## [TASK]
The line containing "is (1242, 952)." marks the end, so write out exactly every line from the top of the entries below through that one.

## [INFORMATION]

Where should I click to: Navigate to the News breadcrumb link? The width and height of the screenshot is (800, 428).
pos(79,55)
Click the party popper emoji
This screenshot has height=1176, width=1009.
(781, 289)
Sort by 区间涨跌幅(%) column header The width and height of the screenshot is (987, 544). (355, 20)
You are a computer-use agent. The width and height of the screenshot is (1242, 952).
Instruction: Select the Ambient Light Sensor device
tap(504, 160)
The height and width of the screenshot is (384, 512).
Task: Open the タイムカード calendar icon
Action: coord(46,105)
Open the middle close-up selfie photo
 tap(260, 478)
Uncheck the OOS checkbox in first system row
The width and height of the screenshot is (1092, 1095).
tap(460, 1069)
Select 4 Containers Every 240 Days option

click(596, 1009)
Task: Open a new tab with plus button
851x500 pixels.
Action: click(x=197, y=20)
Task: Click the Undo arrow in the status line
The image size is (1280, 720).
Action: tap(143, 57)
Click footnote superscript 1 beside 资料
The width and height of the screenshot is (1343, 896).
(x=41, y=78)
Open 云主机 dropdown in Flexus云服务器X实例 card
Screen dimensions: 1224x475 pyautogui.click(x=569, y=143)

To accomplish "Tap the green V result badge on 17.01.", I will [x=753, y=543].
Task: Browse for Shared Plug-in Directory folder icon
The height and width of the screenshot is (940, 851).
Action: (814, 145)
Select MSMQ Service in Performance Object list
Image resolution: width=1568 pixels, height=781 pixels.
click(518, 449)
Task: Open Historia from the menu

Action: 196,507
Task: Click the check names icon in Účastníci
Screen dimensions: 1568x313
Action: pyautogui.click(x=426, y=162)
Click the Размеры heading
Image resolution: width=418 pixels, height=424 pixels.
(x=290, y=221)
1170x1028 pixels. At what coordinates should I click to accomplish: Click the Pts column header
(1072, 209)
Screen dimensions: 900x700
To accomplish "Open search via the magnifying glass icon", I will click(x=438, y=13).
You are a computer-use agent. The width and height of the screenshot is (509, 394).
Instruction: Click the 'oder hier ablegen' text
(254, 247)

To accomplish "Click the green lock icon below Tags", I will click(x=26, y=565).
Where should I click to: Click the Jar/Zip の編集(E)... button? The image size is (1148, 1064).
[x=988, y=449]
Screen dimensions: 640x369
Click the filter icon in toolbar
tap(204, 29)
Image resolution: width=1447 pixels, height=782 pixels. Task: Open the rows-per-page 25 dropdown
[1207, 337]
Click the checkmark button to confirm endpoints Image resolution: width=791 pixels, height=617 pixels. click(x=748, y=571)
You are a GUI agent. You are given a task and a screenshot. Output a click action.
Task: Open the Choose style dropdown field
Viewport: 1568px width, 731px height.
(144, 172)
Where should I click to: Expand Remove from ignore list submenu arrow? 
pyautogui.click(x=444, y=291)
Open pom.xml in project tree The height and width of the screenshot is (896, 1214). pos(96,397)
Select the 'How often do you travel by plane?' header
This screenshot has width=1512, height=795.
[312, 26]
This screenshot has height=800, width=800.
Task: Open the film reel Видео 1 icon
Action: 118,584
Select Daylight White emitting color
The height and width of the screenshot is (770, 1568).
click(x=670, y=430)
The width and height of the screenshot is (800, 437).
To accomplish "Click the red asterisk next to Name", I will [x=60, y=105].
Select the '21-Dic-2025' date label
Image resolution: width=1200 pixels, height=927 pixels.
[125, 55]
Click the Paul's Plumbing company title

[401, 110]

## [WRITTEN RESPONSE]
Where should I click to: Navigate to the News breadcrumb link? The width and height of the screenshot is (800, 428).
pos(79,55)
Click the party popper emoji
This screenshot has height=1176, width=1009.
(781, 289)
Sort by 区间涨跌幅(%) column header The width and height of the screenshot is (987, 544). (355, 20)
You are a computer-use agent. The width and height of the screenshot is (1242, 952).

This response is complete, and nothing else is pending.